— What to produce —
Copy each line of the data below with the word "value".

— Dataset entries —
────────
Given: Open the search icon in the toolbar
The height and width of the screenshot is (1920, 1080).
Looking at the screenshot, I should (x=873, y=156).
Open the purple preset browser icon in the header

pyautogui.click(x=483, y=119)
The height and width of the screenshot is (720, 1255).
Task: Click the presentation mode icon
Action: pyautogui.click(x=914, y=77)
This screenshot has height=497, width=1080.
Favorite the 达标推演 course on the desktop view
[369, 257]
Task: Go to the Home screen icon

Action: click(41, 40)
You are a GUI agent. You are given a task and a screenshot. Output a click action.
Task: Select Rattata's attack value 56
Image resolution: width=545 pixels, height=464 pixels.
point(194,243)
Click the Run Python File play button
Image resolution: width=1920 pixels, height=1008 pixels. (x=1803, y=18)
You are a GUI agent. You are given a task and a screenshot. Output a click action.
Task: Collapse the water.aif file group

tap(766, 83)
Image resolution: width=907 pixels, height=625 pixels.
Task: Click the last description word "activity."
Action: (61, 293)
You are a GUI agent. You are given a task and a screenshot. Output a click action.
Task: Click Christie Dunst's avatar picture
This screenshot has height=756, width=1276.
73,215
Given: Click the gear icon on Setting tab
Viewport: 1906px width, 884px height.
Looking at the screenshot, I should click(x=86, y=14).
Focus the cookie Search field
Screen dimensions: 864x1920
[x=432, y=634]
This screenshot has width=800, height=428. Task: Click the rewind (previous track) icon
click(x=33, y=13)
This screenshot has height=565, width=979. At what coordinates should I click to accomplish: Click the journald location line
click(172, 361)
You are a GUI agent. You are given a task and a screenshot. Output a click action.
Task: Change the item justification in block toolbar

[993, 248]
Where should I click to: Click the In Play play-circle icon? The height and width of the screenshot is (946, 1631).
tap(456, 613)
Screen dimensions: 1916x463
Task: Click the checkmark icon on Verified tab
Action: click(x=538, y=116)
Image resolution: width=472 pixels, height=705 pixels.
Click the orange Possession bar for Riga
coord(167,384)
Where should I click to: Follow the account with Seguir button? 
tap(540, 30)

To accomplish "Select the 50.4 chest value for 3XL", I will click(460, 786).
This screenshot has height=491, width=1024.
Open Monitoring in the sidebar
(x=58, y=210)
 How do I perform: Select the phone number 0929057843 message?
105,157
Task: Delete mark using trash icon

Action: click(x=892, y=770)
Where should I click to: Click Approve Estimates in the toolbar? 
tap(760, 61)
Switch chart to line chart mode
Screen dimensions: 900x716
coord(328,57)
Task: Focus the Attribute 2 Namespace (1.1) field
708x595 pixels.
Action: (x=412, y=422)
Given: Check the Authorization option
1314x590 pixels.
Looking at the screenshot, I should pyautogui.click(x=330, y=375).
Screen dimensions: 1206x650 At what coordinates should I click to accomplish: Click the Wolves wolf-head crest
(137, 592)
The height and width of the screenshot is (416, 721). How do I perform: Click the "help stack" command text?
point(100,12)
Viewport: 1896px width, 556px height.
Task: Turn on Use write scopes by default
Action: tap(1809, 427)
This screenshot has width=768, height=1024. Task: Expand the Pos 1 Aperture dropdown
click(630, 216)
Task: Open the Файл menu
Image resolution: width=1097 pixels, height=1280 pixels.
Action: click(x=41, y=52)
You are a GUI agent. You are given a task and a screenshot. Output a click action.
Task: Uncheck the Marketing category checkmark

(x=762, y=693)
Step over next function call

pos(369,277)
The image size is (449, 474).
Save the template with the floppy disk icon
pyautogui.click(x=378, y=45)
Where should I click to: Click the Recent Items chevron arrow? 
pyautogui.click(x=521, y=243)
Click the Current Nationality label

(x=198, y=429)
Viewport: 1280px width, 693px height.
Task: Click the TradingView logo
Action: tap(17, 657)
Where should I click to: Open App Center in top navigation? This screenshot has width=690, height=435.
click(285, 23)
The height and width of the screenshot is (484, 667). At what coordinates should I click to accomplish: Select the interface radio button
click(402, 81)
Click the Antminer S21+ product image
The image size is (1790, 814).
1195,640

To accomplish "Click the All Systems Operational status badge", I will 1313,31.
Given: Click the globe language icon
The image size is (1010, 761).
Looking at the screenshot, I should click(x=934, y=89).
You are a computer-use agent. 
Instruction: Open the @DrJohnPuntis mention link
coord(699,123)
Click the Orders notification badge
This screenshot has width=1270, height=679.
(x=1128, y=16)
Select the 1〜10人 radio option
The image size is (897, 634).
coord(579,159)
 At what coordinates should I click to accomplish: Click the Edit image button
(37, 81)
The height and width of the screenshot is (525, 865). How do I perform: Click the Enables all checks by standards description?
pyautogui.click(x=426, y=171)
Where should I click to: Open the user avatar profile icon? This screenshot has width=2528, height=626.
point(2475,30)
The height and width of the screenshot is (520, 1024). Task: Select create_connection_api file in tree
────────
— Response for this exercise —
Task: Select Rattata's attack value 56
To accomplish "Select the 50.4 chest value for 3XL", I will click(460, 786).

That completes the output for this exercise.